To document the direction we want to take in case raptors get me and someone else has to pick this up:

  • Document both running autoreconf in spec file and running autoreconf and then patching configure/Makefile.in as valid strategies but point out the downsides of each
  • if you do run autoreconf, validate that what you've created works
  • "if it's not broke, don't fix it". Tell people that if you don't need to modify the build scripts then there's really no reason to run autoreconf

Tell people that if you don't need to modify the build scripts then there's really no
reason to run autoreconf

There is one: bogus lib64 rpaths (if e.g. a Debian libtool was used by upstream), which would otherwise require hacks to get rid of. In addition, running autoreconf right from the start also makes it easier to make changes to the build scripts later when you actually need them (e.g. because you have a patch that adds a new source file).

http://fedoraproject.org/wiki/Packaging:Guidelines#Removing_Rpath recommends the other means besides autoreconf of removing rpath. If you want autoreconf mentioned in the autotools section, I think the plan should be:

  • Have FPC evaluate whether to add autoreconf as a strategy to the Removing_Rpath Guidelines.
  • If that's accepted, link from the autotools section to the Remove_Rpath Guidelines as an example of when you could use autoreconf.

"""

Sometimes, the code/Makefiles can be patched to remove the -rpath or -R flag from being called. This is not always easy or sane to do, however.

"""

This might actually cover the Removing_Rpath Guidelines portion but it probably needs to be more explicit in order to be suitable for linking to the autotools section.

Here's the start of a draft: https://fedoraproject.org/wiki/User:Toshio/Autotools_(draft)

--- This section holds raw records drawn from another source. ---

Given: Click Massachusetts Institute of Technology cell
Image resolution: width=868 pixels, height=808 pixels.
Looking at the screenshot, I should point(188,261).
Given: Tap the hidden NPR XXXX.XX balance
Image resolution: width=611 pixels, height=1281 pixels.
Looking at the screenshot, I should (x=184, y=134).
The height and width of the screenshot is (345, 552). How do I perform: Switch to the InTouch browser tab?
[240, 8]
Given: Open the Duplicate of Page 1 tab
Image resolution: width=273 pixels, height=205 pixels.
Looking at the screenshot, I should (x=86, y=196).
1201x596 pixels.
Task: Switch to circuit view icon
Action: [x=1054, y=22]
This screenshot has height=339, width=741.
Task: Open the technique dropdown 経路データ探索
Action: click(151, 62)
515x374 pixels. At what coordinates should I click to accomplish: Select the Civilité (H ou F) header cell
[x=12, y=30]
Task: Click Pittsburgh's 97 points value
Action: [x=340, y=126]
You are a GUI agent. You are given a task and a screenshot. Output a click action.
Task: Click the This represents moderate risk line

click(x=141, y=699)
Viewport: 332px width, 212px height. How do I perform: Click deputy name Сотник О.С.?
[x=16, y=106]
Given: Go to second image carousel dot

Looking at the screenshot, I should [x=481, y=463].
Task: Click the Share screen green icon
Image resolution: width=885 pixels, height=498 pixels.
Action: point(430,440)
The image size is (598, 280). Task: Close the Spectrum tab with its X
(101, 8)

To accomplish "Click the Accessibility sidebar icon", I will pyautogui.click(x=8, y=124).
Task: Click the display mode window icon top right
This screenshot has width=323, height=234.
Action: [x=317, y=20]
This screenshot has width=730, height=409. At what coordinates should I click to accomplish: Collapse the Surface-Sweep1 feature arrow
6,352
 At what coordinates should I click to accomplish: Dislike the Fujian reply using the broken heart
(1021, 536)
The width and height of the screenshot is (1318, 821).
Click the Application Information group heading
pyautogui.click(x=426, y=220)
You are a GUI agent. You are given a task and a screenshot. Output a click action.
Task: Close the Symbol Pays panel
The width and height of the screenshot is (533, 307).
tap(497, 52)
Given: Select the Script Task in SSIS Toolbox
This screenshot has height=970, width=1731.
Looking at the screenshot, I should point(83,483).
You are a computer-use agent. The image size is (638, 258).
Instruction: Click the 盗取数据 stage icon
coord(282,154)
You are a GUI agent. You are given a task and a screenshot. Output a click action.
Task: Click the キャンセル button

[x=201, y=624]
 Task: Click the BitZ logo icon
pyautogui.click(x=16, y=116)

I realized, though, that I can't do justice to the patching approach as I don't use it. Someone want to help with that? Examples of things I don't know:

  • Do people run autoreconf and then apply that patch to the configure script in the spec file?
  • Or do people write their own targeted patch of configure and Makefile.in?
  • Have to also write the configure.ac/Makefile.am patch so that it can be sent upstream?
  • Still have to validate everytime you generate a new patch via autoreconf?

Isn't there something useful in [1] on the patching scenario?

BTW, IMHO some more background should make this easier to understand:
- configure.ac is not only about generating configure, but also other files.
- There's typically more than one Makefile.
- There's not not only configure.ac but also some Makefile.am.
- The flow Makefile.am -> automake -> Makefile.in -> configure -> Makefile, since this essential to understand where to patch.

[1] https://fedoraproject.org/wiki/PackagingDrafts/AutoConf

Yeah, that page looks like it could be adapted for the patching section.

If anyone would like to work on the patching section (or the rest of it too) that would be helpful. I will try to get to finish this if no one else steps forward but my time is limited.

So... we need someone to write up the guidelines and I'm afraid I have too many other large guidelines to get working to get to it (SCLs followed by python update). It was proposed last week that if no one steps up, we close this and someone can reopen once the guidelines are written.

So I'll close in a week unless someone unless someone works on the draft before then.

It's been almost a year longer than a week, so I'm closing this.